Socio-demographic (age, education, professional status) variables were ascertained by self-report. Stressful life events were assessed with the Elders Life Stress Inventory [ELSI (28)]. ELSI is a 30-item self-report scale that assesses occurrence over the past 12 month of events that middle-aged and older adults are likely to experience, such as caretaking for a parent or spouse, or divorce of a child. Each item was answered twice, first responding “yes” or “no” to indicate occurrence, and second rating the impact of the identified items on a 5-point Likert scale (“a little/ somewhat/very much/extremely/ not at all”). The construction of the ELSI utilized a nested strategy—that is, multiple items of increasing severity were organized within a domain (e.g., marital problems, separation from spouse, divorce).
For this study, we considered SLEs both as single events and as event categories.
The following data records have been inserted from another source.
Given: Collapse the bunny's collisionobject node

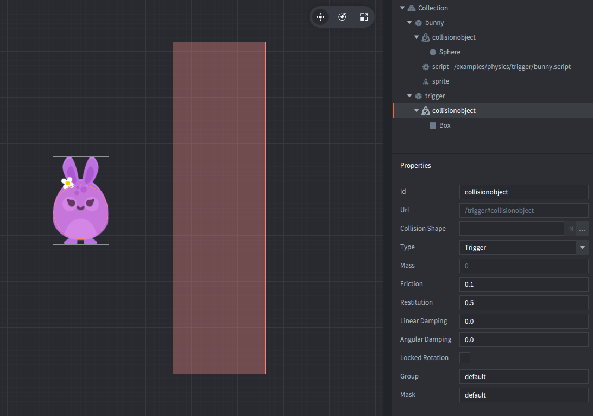Looking at the screenshot, I should pos(417,37).
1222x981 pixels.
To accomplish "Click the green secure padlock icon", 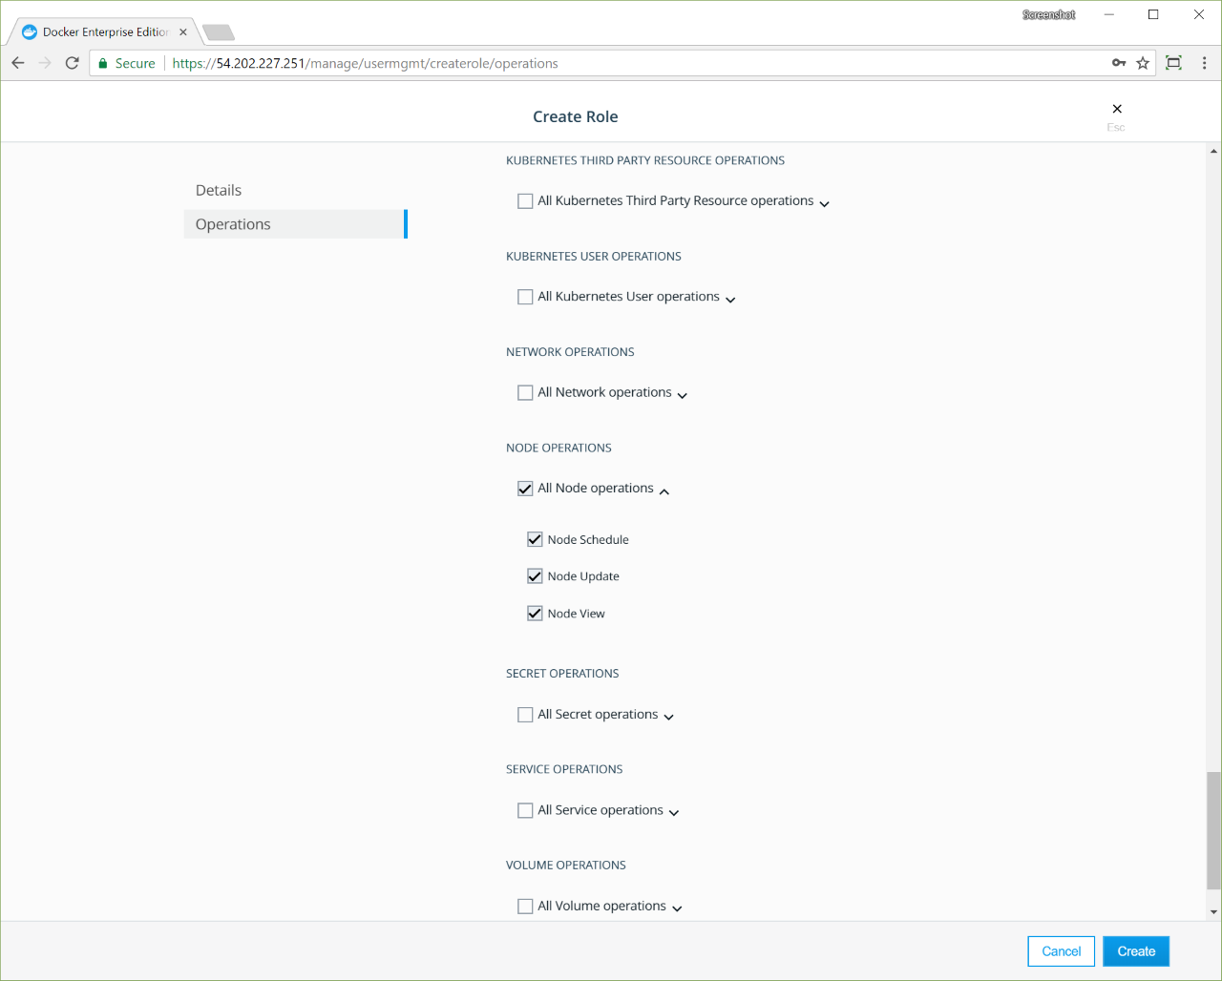I will [103, 63].
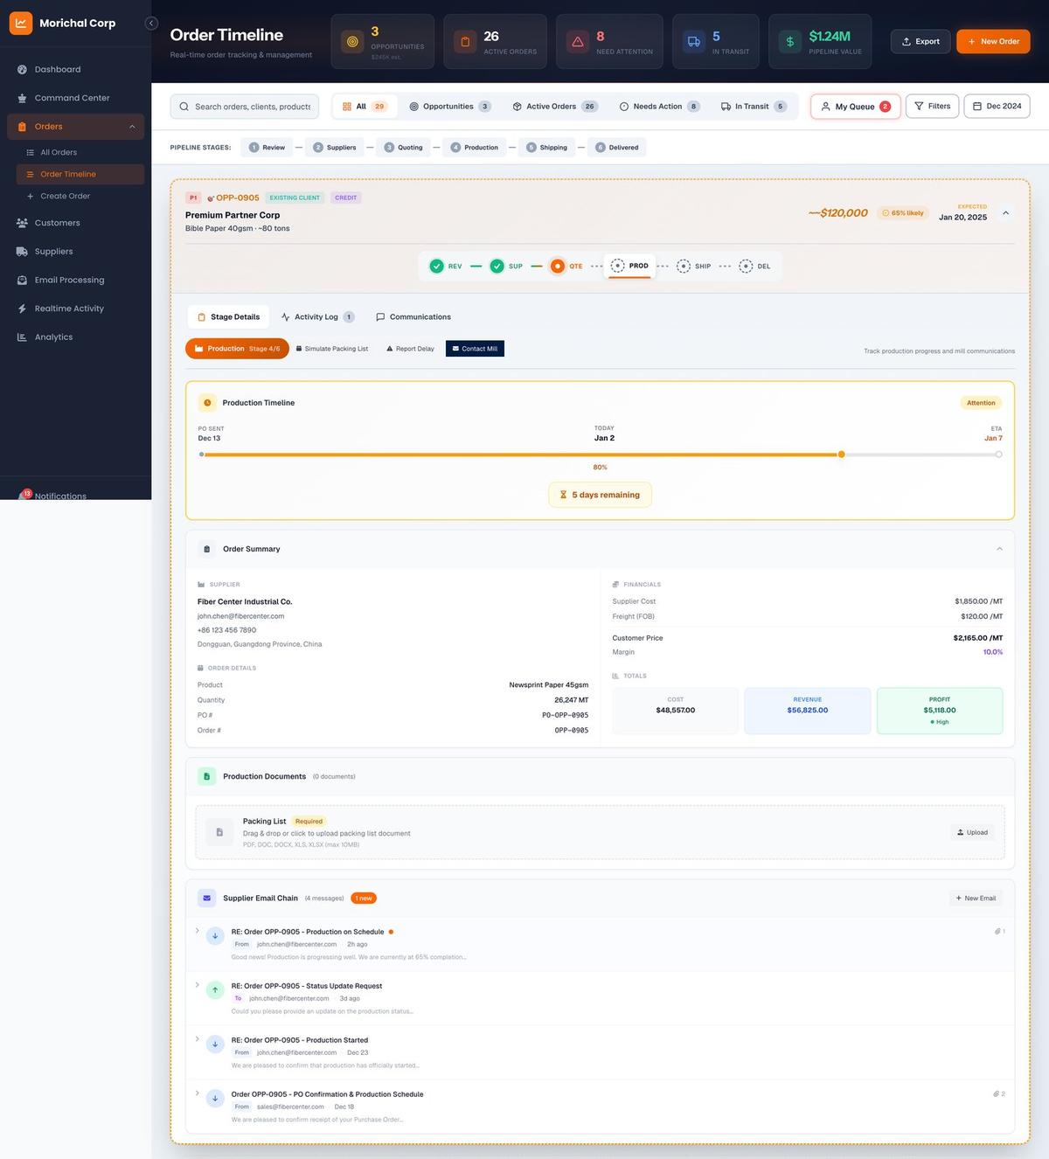
Task: Select Realtime Activity in the sidebar
Action: click(x=69, y=308)
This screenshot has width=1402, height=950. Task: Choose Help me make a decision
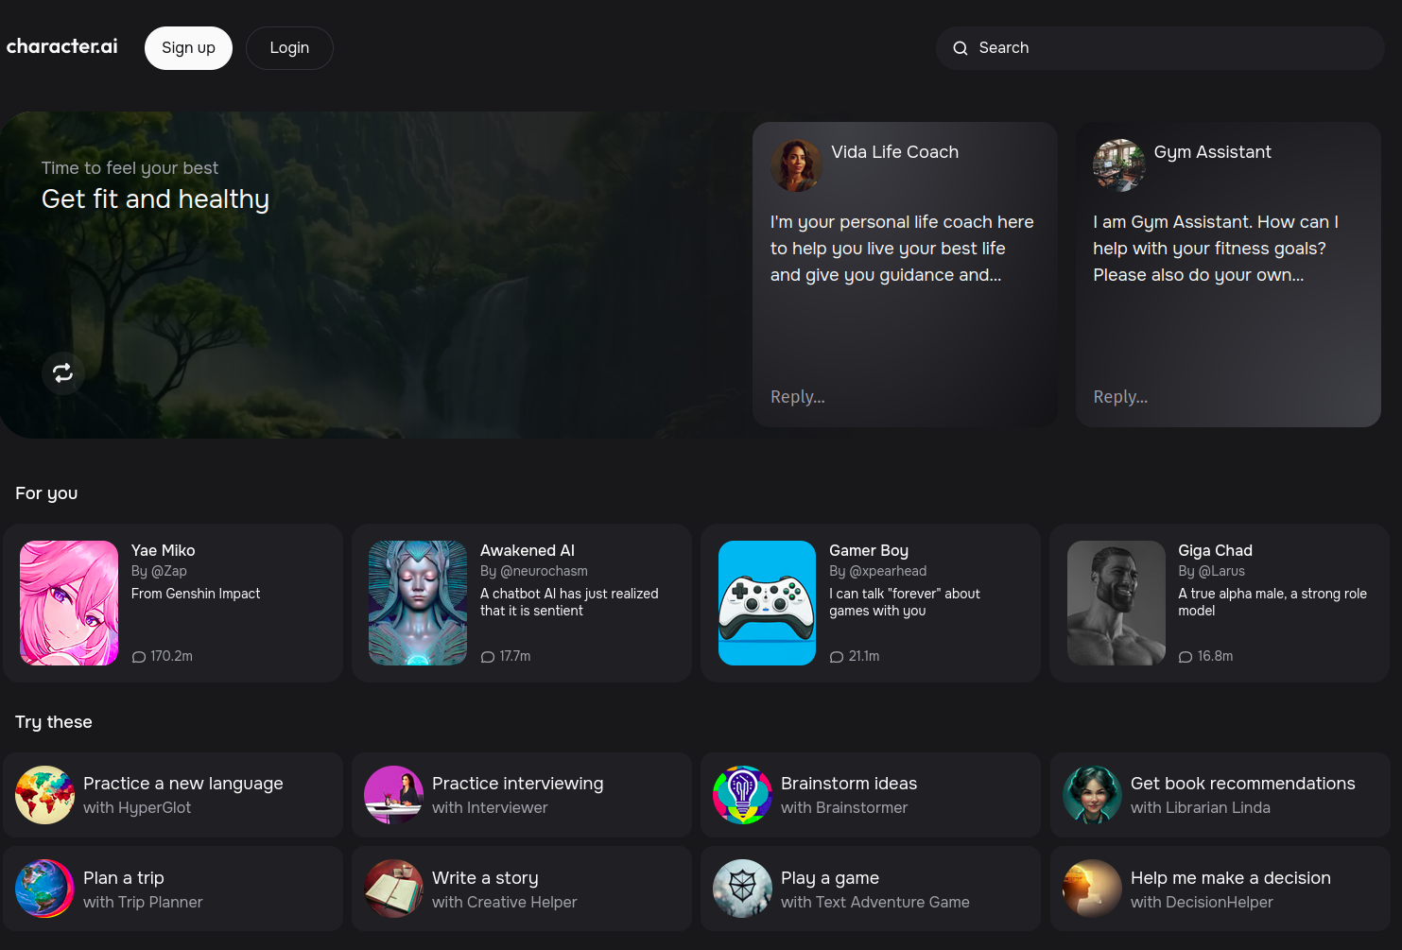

SLEs were categorized into six main categories: financial/work-, health-, relationship-, loss-, living situation-, and marriage (Supplementary Table 1). Finally, we combined SLEs into two main groups: relationship events (i.e., events in the relationships, living situation, and loss categories) vs. non- relationship events (i.e., SLEs in the physical/mental health, and the financial/work categories) in relation to changes in depression, anxiety and hostility. We examined the correlations among the scales using Spearman's correlation coefficient. Variables were moderately correlated (depression and anxiety: 0.53–0.59, depression and hostility: 0.40–0.54, anxiety and hostility: 0.56–0.59).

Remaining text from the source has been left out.